"DR. DOOM is taking a lesson from the Voice of Doom," NBC commentator Peter Jacobsen said last Saturday. He was watching Today weatherman Al Roker—dubbed Dr. Doom for his predictions that Noah-worthy precipitation would extend an already waterlogged U.S. Open to midweek—banter with NBC's caustic golf analyst, Johnny Miller. The Doomsday twins, it should be noted, were all smiles.
It was the same story on Sunday as NBC crews fanned across Bethpage Black checking cables and camera platforms after a long night of the promised rain. "We've had every vehicle imaginable stuck up to its axles and lots of people slipping and falling," said NBC Sports chairman Dick Ebersol. "But our guys live for this. This is like Thanksgiving and Christmas rolled into one."
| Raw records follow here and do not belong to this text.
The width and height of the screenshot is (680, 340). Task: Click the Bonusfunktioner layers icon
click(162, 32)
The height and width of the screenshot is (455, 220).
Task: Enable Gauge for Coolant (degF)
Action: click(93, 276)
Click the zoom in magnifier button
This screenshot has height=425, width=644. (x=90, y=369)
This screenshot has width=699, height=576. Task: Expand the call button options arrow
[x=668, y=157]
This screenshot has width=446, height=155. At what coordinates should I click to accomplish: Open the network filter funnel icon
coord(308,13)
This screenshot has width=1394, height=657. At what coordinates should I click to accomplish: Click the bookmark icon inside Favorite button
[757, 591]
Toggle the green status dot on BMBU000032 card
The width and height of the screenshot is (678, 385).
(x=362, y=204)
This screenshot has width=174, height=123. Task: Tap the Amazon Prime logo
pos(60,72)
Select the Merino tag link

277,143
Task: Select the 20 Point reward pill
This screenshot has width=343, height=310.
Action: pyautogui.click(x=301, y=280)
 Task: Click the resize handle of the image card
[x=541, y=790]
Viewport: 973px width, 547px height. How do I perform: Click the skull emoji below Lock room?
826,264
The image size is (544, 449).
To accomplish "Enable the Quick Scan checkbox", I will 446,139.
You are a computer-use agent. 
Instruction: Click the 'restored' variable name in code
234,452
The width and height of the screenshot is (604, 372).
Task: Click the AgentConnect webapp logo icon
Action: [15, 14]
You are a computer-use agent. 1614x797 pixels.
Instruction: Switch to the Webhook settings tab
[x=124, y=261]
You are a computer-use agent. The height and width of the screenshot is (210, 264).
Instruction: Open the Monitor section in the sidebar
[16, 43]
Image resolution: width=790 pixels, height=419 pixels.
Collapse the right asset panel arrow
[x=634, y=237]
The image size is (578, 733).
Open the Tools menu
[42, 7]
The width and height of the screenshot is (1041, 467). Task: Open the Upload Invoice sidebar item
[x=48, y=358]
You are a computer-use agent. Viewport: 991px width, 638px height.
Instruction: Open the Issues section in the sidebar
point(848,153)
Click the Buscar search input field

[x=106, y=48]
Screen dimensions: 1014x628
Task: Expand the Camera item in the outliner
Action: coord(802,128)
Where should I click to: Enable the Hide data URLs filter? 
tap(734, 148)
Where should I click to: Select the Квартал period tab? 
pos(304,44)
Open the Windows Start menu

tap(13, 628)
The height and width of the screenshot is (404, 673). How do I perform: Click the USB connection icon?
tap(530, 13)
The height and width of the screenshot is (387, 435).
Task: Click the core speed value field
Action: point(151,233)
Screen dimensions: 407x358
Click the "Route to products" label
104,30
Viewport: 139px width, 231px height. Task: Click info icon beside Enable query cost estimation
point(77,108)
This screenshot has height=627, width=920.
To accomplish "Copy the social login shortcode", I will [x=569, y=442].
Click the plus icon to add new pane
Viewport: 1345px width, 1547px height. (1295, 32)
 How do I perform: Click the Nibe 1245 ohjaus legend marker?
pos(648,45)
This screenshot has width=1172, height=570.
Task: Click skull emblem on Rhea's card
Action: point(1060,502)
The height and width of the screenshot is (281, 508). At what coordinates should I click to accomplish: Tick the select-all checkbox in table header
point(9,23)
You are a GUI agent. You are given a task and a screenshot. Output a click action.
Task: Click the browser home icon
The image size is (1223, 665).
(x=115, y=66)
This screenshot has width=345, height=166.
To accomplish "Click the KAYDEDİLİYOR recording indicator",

Or Halloween? NBC had to pad its Thursday-afternoon hours with video of flooded greens and highlights of the 2008 Open. To capture as many live shots as possible, the network went to Bethpage four hours ahead of schedule on Saturday, staying on the air until an evening downpour caused another suspension of play. That set up a seat-of-the-pants Sunday telecast that began at 11 a.m. EDT (2½ hours earlier than scheduled) and climaxed around dinnertime with a sun-splashed showdown among Tiger Woods, Lee Westwood and Rocco Mediate—i.e., more year-old video from Torrey Pines. (The USGA needed a half-hour for re-pairing before sending the 60-man field into the gloaming for the start of the final round.)
"The hours are not easy," Miller said on Sunday evening, pulling off his headphones and pushing back his chair. "The last two days we've done the equivalent of 24 Seinfeld episodes," he said, actually underestimating by several episodes. "That's a lot of announcing." The prospect of a Monday-morning finish, however, didn't spoil his mood. "I've been around golf so darn long, nothing bothers me anymore. If you lose yourself in what's happening and who's going to win, the hours fly by."
Miller waved to his announcing partner, Dan Hicks, and ducked out the door with a rain jacket on one arm and his umbrella under the other. Dr. Doom was nowhere in sight.